--- What is being asked ---
Please count the lines in the entries below that contain the string "should", treating uppercase and lowercase as different. Give only the number.

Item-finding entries
━━━━━━━━

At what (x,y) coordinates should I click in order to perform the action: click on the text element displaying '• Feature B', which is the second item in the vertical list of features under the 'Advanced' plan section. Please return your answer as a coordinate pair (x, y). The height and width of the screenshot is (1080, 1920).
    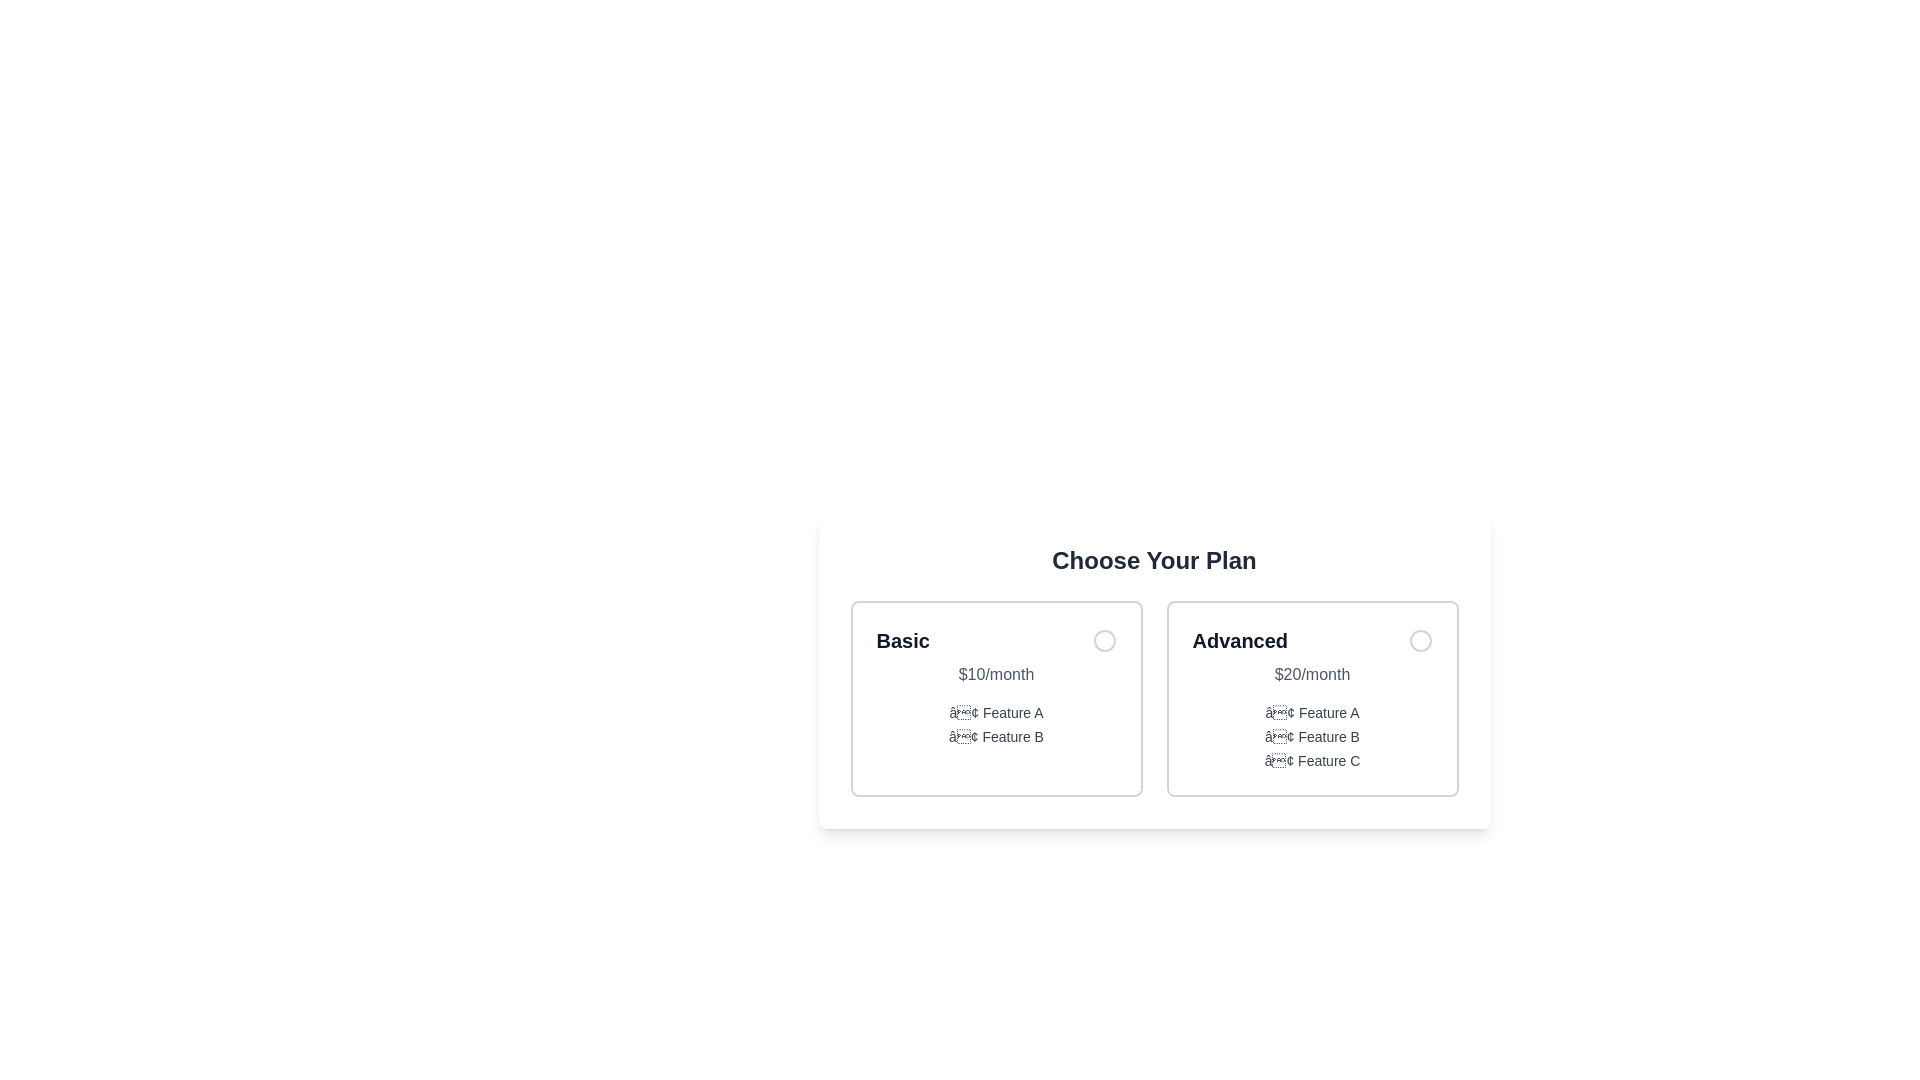
    Looking at the image, I should click on (1312, 736).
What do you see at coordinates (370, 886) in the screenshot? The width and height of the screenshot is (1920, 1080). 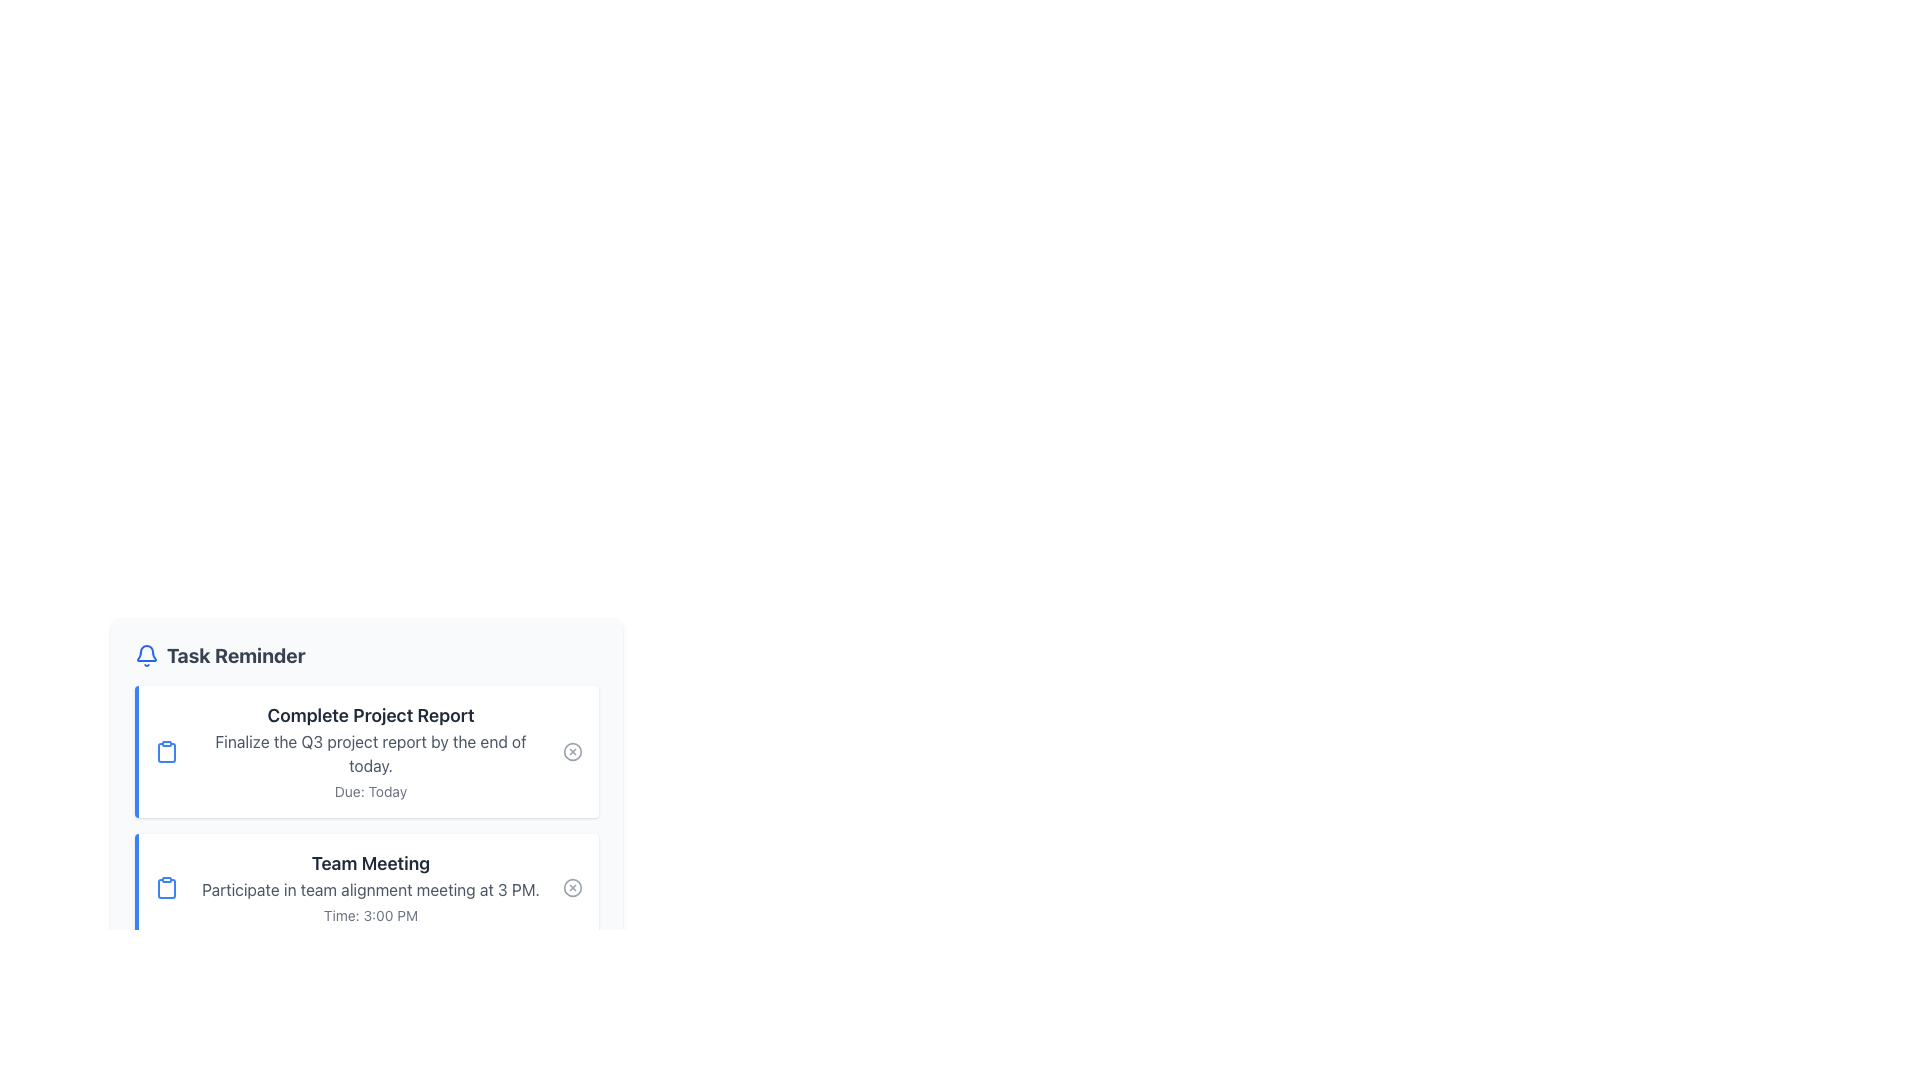 I see `the Display Text Block that shows 'Team Meeting' with the description 'Participate in team alignment meeting at 3 PM.'` at bounding box center [370, 886].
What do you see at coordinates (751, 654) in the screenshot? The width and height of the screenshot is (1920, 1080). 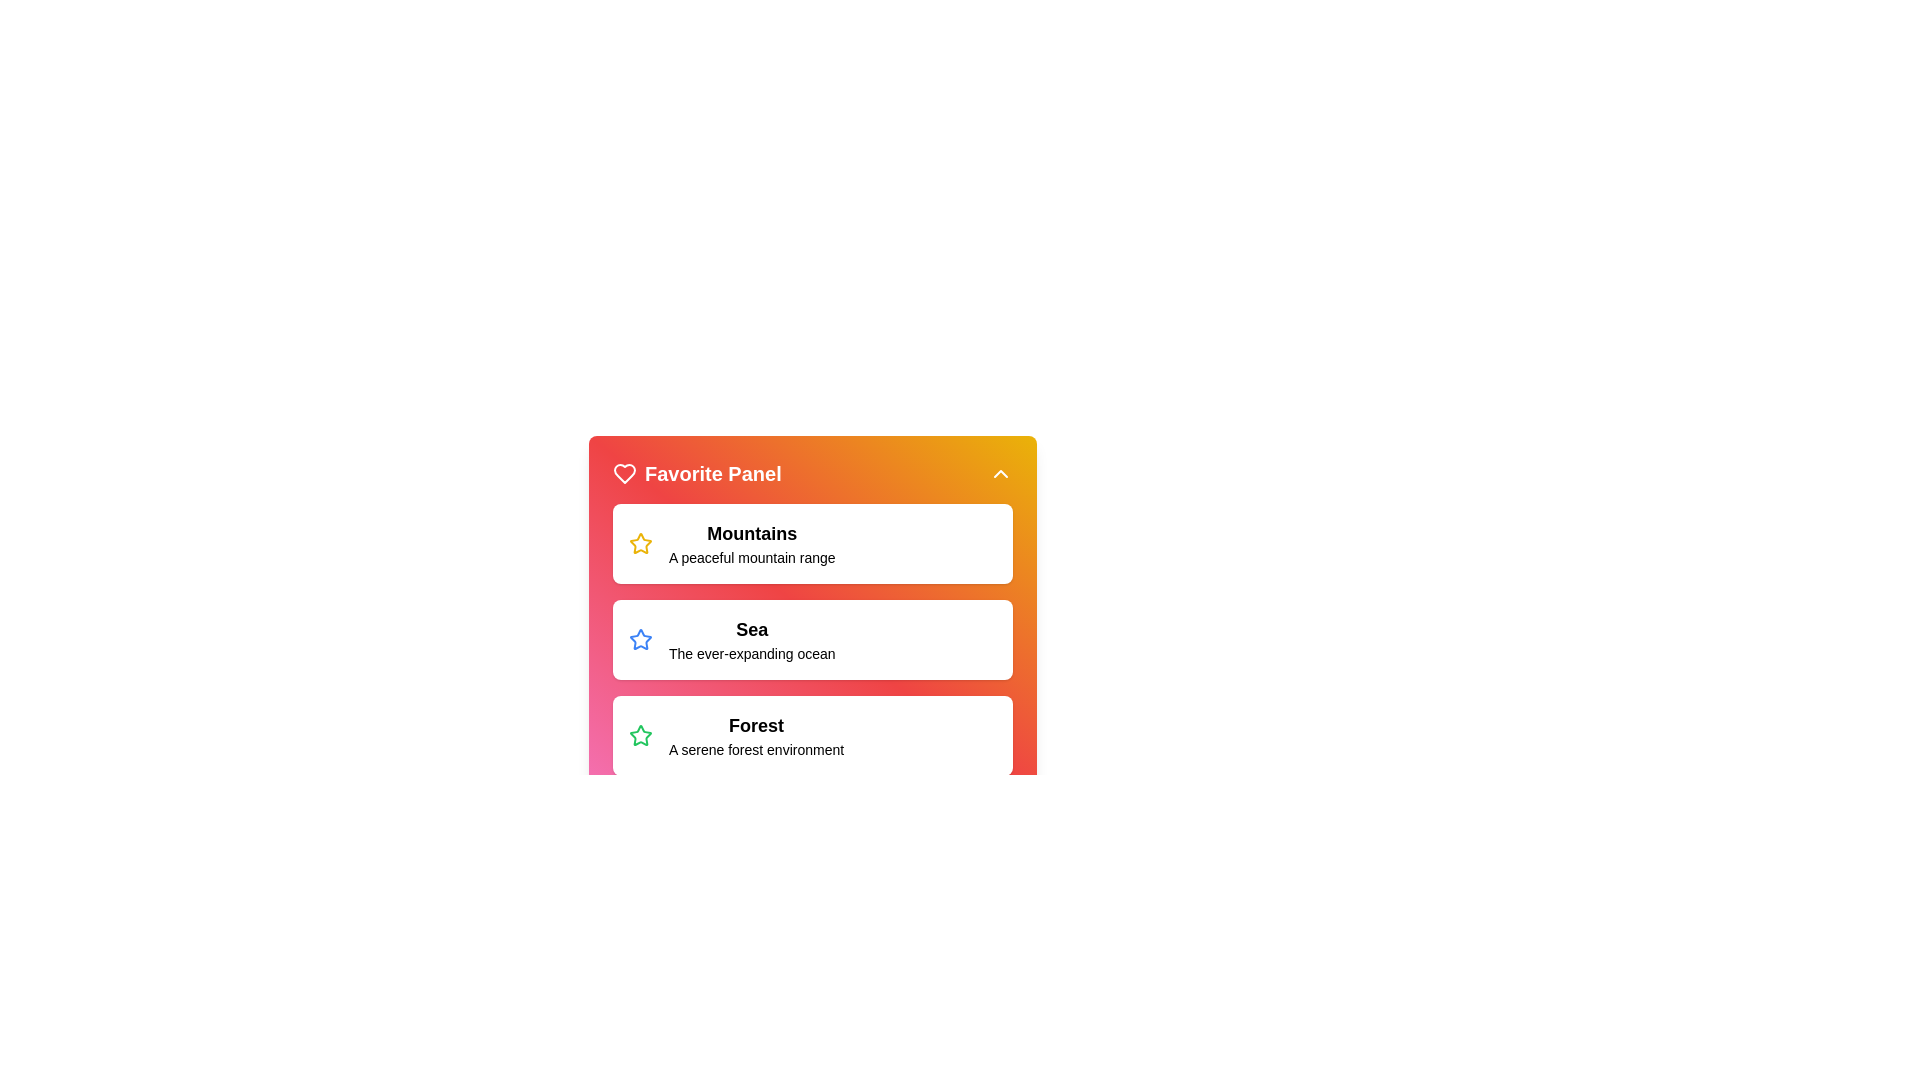 I see `the text label displaying 'The ever-expanding ocean' located in the 'Favorite Panel' under the 'Sea' header` at bounding box center [751, 654].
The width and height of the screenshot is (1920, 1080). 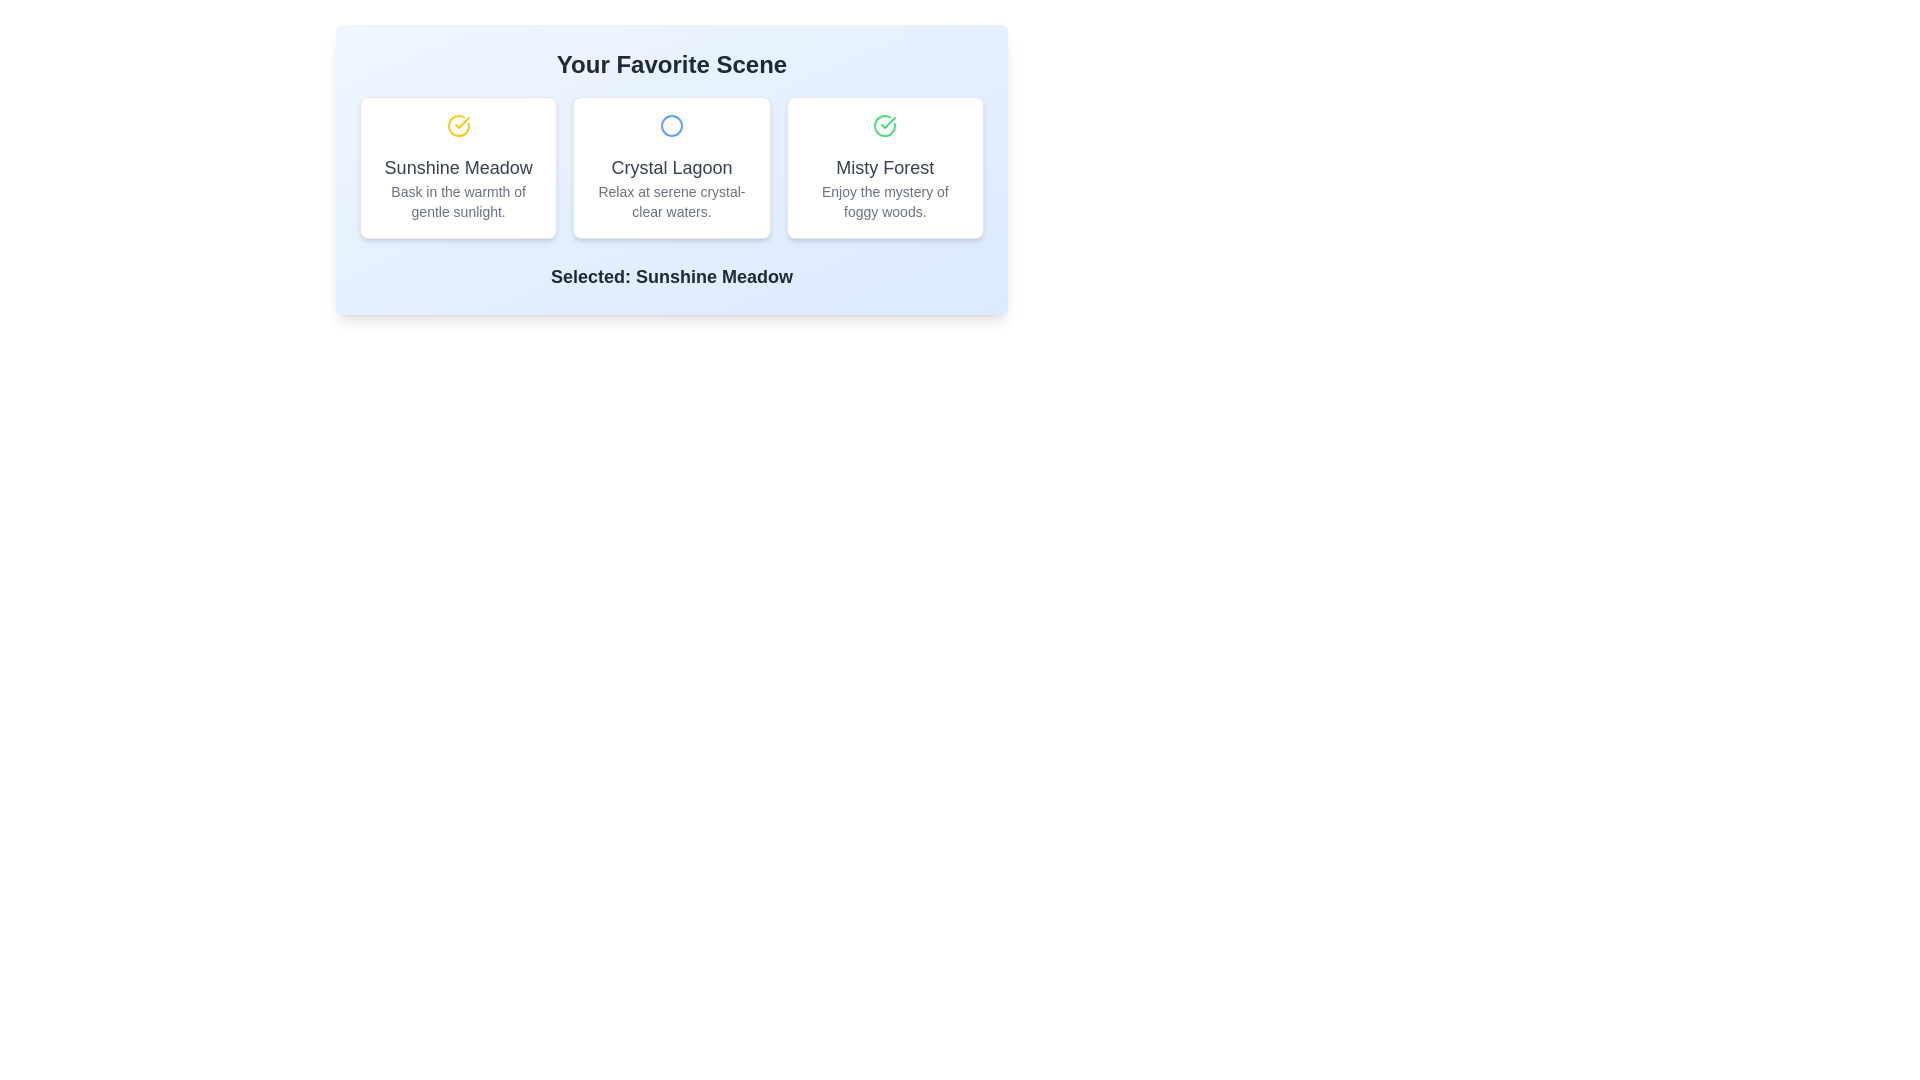 I want to click on the static text label providing details about the 'Crystal Lagoon' option, located in the middle interactive card directly below the card's title, so click(x=672, y=201).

━━━━━━━━

--- Solved exercise ---
2